Diciotto! Che vecchia!
Sono ormai soffocanti i giorni senza di te.
Tutto è più buio, è più triste.
Mi manca vederti dormire sul divano con i libri di scuola sulle ginocchia.
Mi manca farti i dispetti.
Vorrei poterti riabbracciare, anche per un solo minuto.
Non mi pare di chiedere tanto, no?
Solo un'abbraccio alla mia migliore amica, a mia sorella, al mio angelo.
Certi giorni riesco a sorridere.
Ma altri giorni, Harriet, altri giorni vorrei scomparire.
Vorrei non esistere più per nessuno.
Vorrei venire da te, parlarti, guardarti.
Scommetto che hai ancora quello stupido vizio di passarti le penne e le matite tra i capelli biondi.
Fammi indovinare? Stai ancora piangendo per quell'episodio di Gray's Anatomy?
Aspetta, aspetta...Hai dimenticato di nuovo la piastra accesa, non è vero?
Certo che non cambi mai!
Lo sai, qui, casa nostra è andata a fuoco.
Indovina? Colpa di mamma.
Penso che lei mi odi, ora.
Preferiva te, e tutti lo sapevano.
Papà è sempre lo stesso.
Tutti sono più freddi e distaccati, da quando non ci sei più. Tutti hanno perso la speranza, la gioia, la felicità, da quando sei morta.
Sei morta.
E fa male anche solo pensarlo.
Mi manchi, mi manchi come l'aria.
Vorrei smettere di respirare per un minuto, così da poterti abbracciare.
Ti voglio bene, e te ne vorrò per sempre.
Scusa se anche questo compleanno non lo passeremo insieme.
Sappi solo che ci vediamo alle 10 al cimitero. Sarò sempre con te.
Ti porterò il mio regalo, e ti racconterò un po' della mia monotona vita senza di te.
Buon compleanno sorellina, sei la mia stella preferita!
-Tua, Keira."

***
«Dove diavolo è Oscar?» sbuffai guardando il mio orologio da polso e battendo il pieide sul marciapiede.

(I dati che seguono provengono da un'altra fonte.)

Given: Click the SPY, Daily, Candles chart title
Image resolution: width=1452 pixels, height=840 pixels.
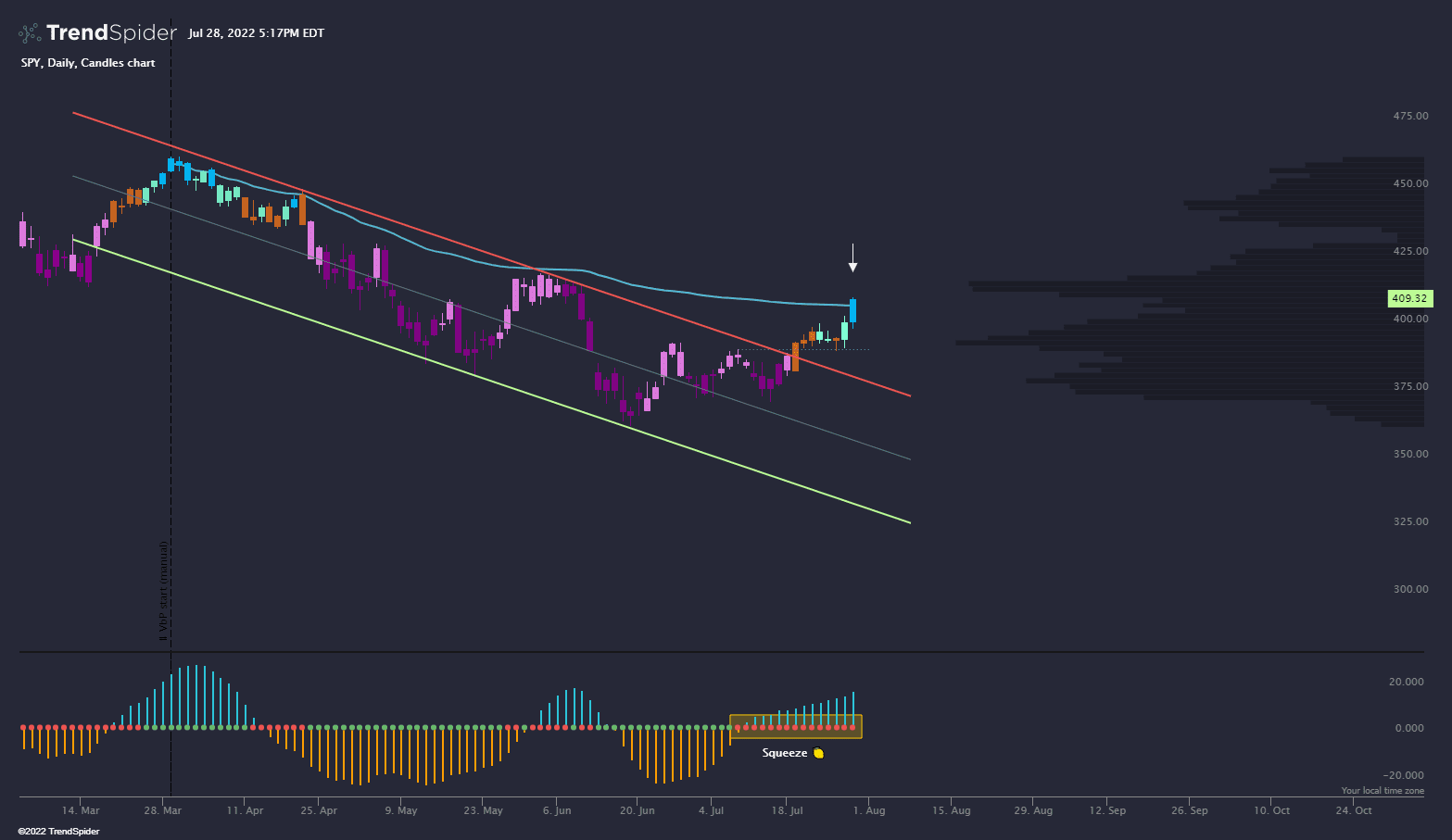Looking at the screenshot, I should click(x=88, y=63).
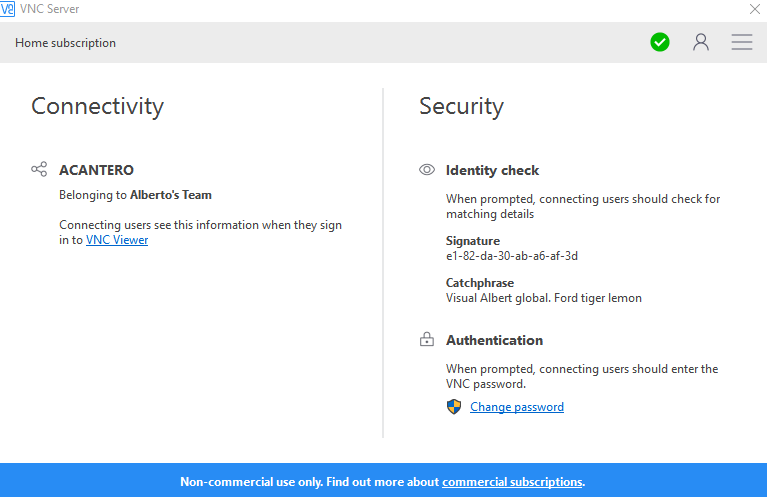Click the Authentication heading

coord(494,340)

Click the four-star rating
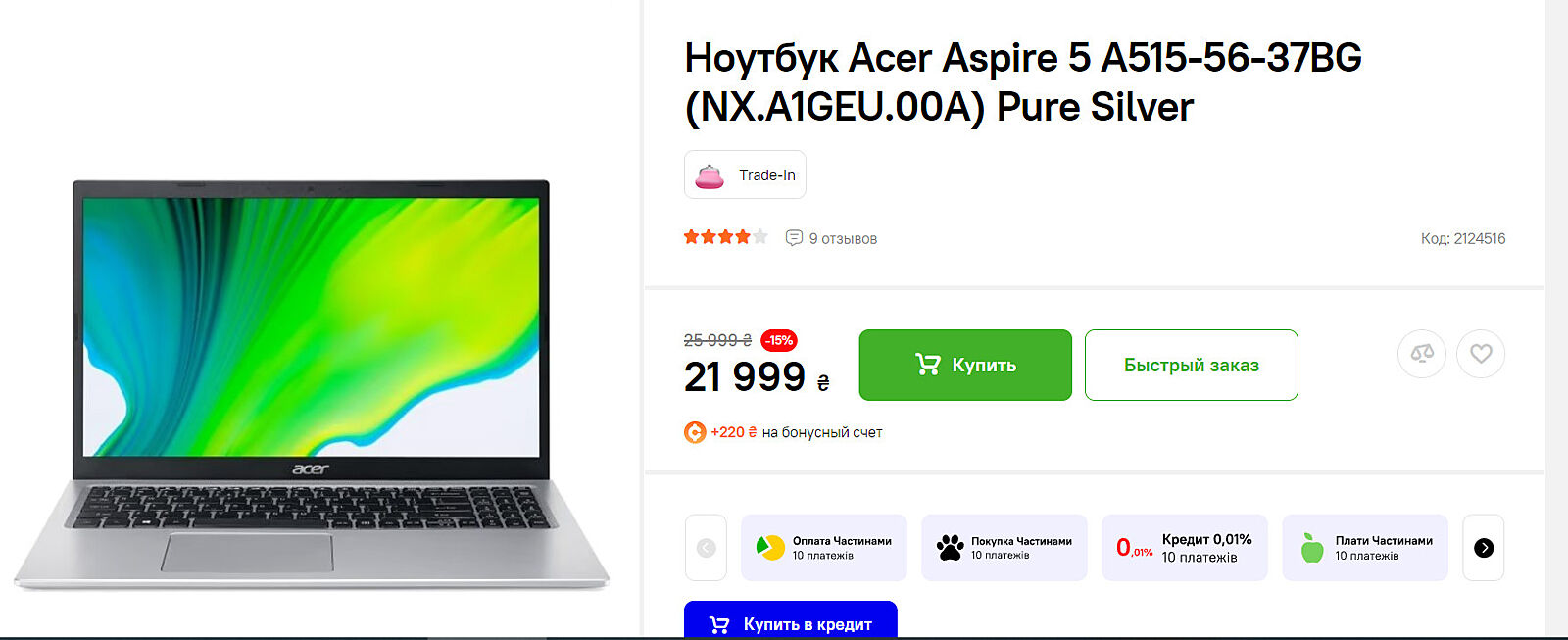tap(725, 237)
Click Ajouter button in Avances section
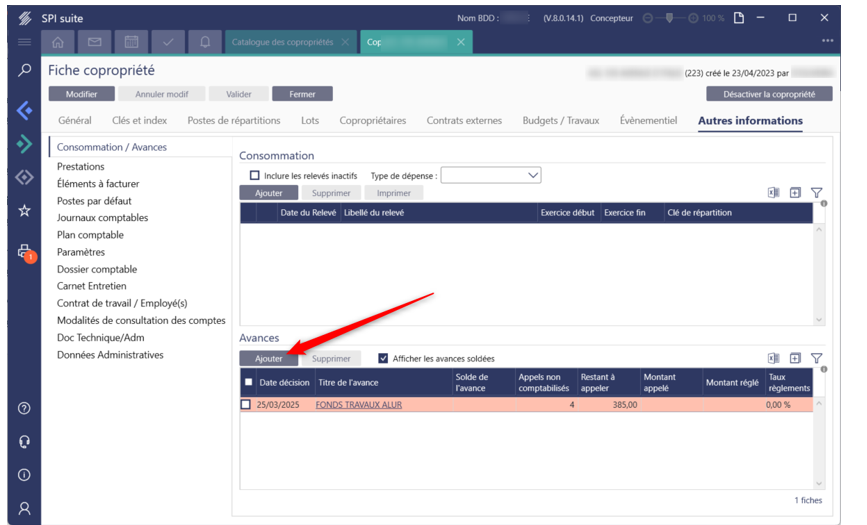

Un secondo dopo, ecco che la lunga limousine nera si fermò davanti a me. Oscar uscì, e mi rivolse un sorriso imbarazzato.

«Buongiorno signorina Keira. Mi scuso per il ritardo, ma ho trovato traffico nel portare suo padre a lavoro»

«Siamo in ritardo, Oscar! Il cimitero, di sabato, chiude alle dieci e mezza!» esclamai entrando.

Lui chiuse la portiera e poi salì al posto del conducente. Partì subito e mi lanciò un'occhiata dallo specchietto retrovisore.

«Le ho preso anche i fiori»

«Grazie» sospirai, buttando la testa indietro, sul cuscinetto del sedile.

«Mi sono permesso di aggiungere anche una rosa da parte mia, come "regalo" per la signorina Harriet»

«Davvero carino, Oscar» sorrisi.

«È un vero peccato che i suoi genitori non siano potuti venire»

«Non è una questione di potere, ma di volere. Hanno paura di rivedere la tomba della propria figlia, quindi preferiscono evitarla»

«Cerchi di capirli, signorina Keira. Perdere un figlio è un trauma»

«Tanto quanto perdere una sorella» dissi acida, causando un silenzio imbarazzante. «Non ho più voglia di parlarne. Sai se Mary torna oggi?»

«Sì, esatto! Sta già venendo a casa sua per prepararle il suo pranzo preferito»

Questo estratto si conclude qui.